Révolte au paradis
« Arthur ! »
Le jeune homme n'eut même pas le temps de descendre de la barque qu'une petite silhouette bondit à son cou.
« T'en as mis du temps à rentrer cette fois. Vous avez pêché quoi ? Vous avez trouvé des trucs bien sur le marché ? Tu m'as ramené des fleurs, comme l'autre fois ? »
Le brun rit et l'emmena avec lui sur le ponton avant de la reposer à terre.
« - Emi, tu veux bien me laisser arriver s'il te plaît ? Le voyage a été long.
- D'accord. Tu veux du thé pendant que tu me racontes alors ? »
Son entêtement l'amusa plus qu'autre chose et il ébouriffa la brunette avant de se diriger vers une petite maisonnette non loin. Les vaguelettes faisaient tanguer avec douceur le sol sous leurs pieds, à mesure que leur village dérivait au gré des courants.

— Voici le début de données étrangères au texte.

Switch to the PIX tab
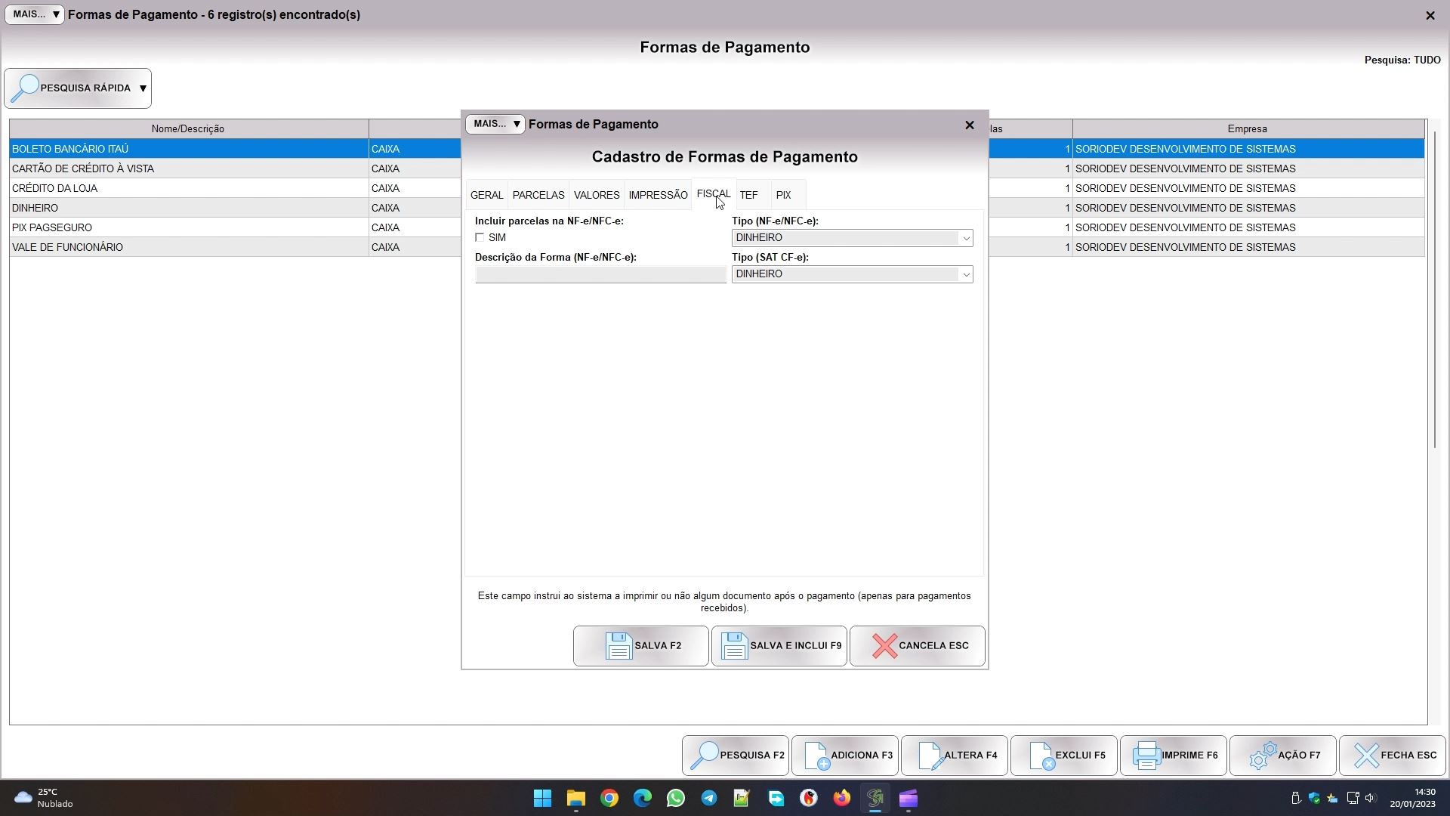pos(783,195)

Emi jeta un coup d'oeil à un Magicarpe qui slalomait entre les pontons flottants et les cordages qui reliaient les maisons entre elles, la toile ainsi formée bougeant à peine au gré des flots. Elle savoura avec un soupir de bien-être la tiédeur du soleil sur sa peau un peu trop pâle et sourit.

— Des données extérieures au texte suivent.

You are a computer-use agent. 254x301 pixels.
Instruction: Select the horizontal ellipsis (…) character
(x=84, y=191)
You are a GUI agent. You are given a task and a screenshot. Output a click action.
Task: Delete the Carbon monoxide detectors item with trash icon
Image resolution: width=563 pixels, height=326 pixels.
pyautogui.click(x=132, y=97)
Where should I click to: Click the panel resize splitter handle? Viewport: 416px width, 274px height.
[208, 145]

« Tu sais, on a vraiment eu de la chance de tomber sur ce village. C'est lui qui nous a sauvé la vie. »
Alors qu'Arthur allait répondre, l'eau se mit à bouillonner à leurs pieds et en un éclair, un imposant Sharpedo se jeta en travers de leur route.
Emi gloussa et se pencha vers le monstre aux dents acérées pour lui caresser affectueusement la nageoire dorsale.
« Mais oui, grâce à toi aussi mon grand. Je sais. Mais, on aurait pas pu habiter sur ton dos ! »
Le pokémon parut vexé et tourna le dos à la jeune fille, se dandinant comme il le pouvait pour bouger sur le pont de bois. Le brun ricana et poussa la bête du bout du pied pour la remettre à l'eau.
« Quand je dis que c'est l'heure de la pause, c'est que c'est l'heure de la pause. Après, tu te plains que tu es toujours dans ta pokéball ! »
Le squale ne se le fit pas dire deux fois et, en deux puissants coups de nageoire, disparut au fond des eaux.
« - Il est toujours aussi susceptible. On ne va pas lui rappeler qu'on lui doit la vie tous les jours, quand même !
- Fais pas attention. Tu ne voulais pas savoir ce que j'ai ramené du marché ?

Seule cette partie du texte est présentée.